**TEXT EXCERPT**
A simple question exposes the issue. Who owns change control for updating server configuration? Not the firmware. The update server. If ownership is unclear, the system carries latent compliance risk even if audits pass today.
Where Compliance Architecture Breaks First
Teams adding ML and data-driven features are exposed because the risk does not live in the model itself. It lives in the architecture around it. Training data, thresholds, deployment paths, monitoring, and planned changes now form part of the safety argument. Treating these elements as data science concerns rather than safety-critical system components creates blind spots that traditional test plans never exercise.
Organizations accelerating development through AI-assisted or low-code tools face a related issue. The tools increase throughput, but they also compress decision cycles. Regulators do not distinguish between human-written and AI-generated code. They expect traceable requirements, controlled design decisions, verified behavior, and documented releases. Without an architecture that enforces lifecycle discipline through tooling and pipelines, velocity outpaces understanding.
Legacy programs are the most exposed and the most common. Devices designed three to five years ago were rarely built with continuous updates, observability, and dependency control in mind. Many lack SBOMs tied to releases or secure update paths. Retrofitting these capabilities often requires architectural rework across devices, gateways, and integrations. In many cases, the cost exceeds building a compliance-ready platform from scratch.
How to Tell If Your Architecture Will Survive Change
Most teams can show that the architecture was reviewed. That is not where programs fail.
They fail when the system is forced to change.
A useful compliance architecture check does not ask whether standards were considered. It asks whether the architecture still holds under pressure.
Can you reproduce what is in the field, including dependencies, cloud configuration, update logic, and model versions? Can you understand the impact of a change before it ships, across hazards, requirements, tests, and deployed components? Can you roll back safely across firmware, applications, cloud services, configuration, and models? Is compliance enforced by tooling or by people remembering steps? Is ownership aligned with system boundaries rather than organizational convenience?
When teams struggle to answer these questions clearly, recalls usually follow within one or two release cycles.
The Cost of Treating Architecture as ‘Later’
Non-routine quality events cost the MedTech industry billions annually, but the more damaging cost is structural drag.
Weak architecture turns every change into a negotiation with the past. Revalidation cycles slow releases. Updates are delayed or avoided. Features are removed to reduce risk. After major recalls, organizations often freeze innovation while competitors move.
Regulatory posture reflects this shift. In 2025, the FDA expanded its Communications Pilot to Enhance the Medical Device Recall Program to cover all medical device categories, signalling that recall risk and communication are now treated as systemic concerns across the industry, not edge cases.
The cost is not limited to remediation. It is a loss of momentum and strategic optionality.
Architecture Is Now a Compliance Decision
This is not a reminder that architecture matters. Engineers already know that.
It is an acknowledgement that modern MedTech systems have outgrown the compliance mental model that many organizations still apply. Cloud services, frequent updates, data pipelines, and cybersecurity turned architecture into a continuous compliance surface.
You will pay for that reality either through deliberate system design or through unplanned remediation under regulatory pressure.
The difference is not whether the cost appears.
It is whether you control when and how it does.

**EXERCISE DATA**
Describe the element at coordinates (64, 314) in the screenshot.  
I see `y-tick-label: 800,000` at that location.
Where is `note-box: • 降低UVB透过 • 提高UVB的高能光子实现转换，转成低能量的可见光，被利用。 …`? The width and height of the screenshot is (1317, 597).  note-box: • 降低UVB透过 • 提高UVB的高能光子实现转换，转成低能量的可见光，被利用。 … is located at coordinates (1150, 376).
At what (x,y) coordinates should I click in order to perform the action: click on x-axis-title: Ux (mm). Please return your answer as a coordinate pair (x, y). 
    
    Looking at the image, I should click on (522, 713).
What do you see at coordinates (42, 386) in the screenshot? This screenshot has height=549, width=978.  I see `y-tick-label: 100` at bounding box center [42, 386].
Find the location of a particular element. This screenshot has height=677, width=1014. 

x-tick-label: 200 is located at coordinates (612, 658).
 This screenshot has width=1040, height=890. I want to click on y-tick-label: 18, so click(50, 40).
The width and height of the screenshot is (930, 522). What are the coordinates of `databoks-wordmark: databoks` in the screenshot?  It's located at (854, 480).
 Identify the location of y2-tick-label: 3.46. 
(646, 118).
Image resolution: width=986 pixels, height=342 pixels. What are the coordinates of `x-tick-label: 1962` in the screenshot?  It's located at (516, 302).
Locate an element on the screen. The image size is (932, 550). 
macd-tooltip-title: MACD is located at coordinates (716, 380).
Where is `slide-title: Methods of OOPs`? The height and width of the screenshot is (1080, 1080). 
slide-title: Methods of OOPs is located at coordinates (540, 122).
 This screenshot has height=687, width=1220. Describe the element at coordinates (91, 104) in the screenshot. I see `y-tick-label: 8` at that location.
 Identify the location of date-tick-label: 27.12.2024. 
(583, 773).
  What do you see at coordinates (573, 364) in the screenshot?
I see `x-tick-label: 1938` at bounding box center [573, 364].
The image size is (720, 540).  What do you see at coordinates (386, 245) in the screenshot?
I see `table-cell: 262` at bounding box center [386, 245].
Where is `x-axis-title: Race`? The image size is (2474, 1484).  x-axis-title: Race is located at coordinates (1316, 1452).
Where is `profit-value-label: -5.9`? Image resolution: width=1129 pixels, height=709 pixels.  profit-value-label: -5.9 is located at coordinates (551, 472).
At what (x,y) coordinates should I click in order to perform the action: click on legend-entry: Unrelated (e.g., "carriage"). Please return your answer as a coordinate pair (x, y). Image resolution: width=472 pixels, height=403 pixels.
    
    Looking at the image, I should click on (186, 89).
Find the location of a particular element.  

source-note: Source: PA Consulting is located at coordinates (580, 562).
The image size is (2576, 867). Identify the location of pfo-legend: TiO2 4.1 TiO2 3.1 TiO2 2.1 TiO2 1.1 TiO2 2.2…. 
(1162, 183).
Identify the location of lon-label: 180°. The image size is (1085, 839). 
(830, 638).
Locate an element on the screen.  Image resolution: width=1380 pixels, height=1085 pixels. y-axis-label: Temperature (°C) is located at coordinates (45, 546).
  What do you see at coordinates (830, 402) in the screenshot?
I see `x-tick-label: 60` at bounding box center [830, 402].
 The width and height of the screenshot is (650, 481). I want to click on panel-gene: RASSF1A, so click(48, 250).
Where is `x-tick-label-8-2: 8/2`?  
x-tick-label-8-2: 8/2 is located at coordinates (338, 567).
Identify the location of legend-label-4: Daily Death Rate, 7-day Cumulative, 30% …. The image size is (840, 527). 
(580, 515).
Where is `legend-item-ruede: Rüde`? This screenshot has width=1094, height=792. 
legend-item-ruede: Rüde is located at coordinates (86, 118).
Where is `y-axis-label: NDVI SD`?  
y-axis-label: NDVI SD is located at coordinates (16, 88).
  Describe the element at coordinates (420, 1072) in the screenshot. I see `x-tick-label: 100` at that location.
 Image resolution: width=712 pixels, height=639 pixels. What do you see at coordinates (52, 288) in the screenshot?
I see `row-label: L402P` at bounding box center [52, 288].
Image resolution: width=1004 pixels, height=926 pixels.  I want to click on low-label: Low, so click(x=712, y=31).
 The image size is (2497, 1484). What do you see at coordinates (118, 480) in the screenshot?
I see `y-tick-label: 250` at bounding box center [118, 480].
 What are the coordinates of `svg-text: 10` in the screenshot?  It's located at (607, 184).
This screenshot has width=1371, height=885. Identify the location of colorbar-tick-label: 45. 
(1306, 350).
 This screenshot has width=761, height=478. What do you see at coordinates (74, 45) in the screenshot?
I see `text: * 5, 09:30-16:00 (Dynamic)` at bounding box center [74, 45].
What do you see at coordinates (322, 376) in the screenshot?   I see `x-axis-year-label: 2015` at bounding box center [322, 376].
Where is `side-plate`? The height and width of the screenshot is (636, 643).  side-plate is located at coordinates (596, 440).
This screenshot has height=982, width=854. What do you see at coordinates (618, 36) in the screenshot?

**WHAT TO DO**
a) Write out the portion of the article on MedTech compliance architecture that opens with the words containing "Weak architecture turns" and closes with "not edge cases.".
b) According to the article on MedTech compliance architecture, how long ago were the legacy devices designed that were rarely built with continuous updates in mind?
c) State whether each statement agrees with the article on MedTech compliance architecture, answering yes or no and quoting the deciding words: (i) Regulators treat AI-generated code differently from human-written code. (ii) In 2025, the FDA extended its recall communications pilot to all medical device categories. (iii) Legacy programs are described as the least common.
The entries are not needed for this work.

**ANSWERS IN ORDER**
a)
Weak architecture turns every change into a negotiation with the past. Revalidation cycles slow releases. Updates are delayed or avoided. Features are removed to reduce risk. After major recalls, organizations often freeze innovation while competitors move.
Regulatory posture reflects this shift. In 2025, the FDA expanded its Communications Pilot to Enhance the Medical Device Recall Program to cover all medical device categories, signalling that recall risk and communication are now treated as systemic concerns across the industry, not edge cases.

b) Three to five years ago.

c)
(i) No: "Regulators do not distinguish between human-written and AI-generated code."
(ii) Yes: "In 2025, the FDA expanded its Communications Pilot to Enhance the Medical Device Recall Program to cover all medical device categories"
(iii) No: "Legacy programs are the most exposed and the most common."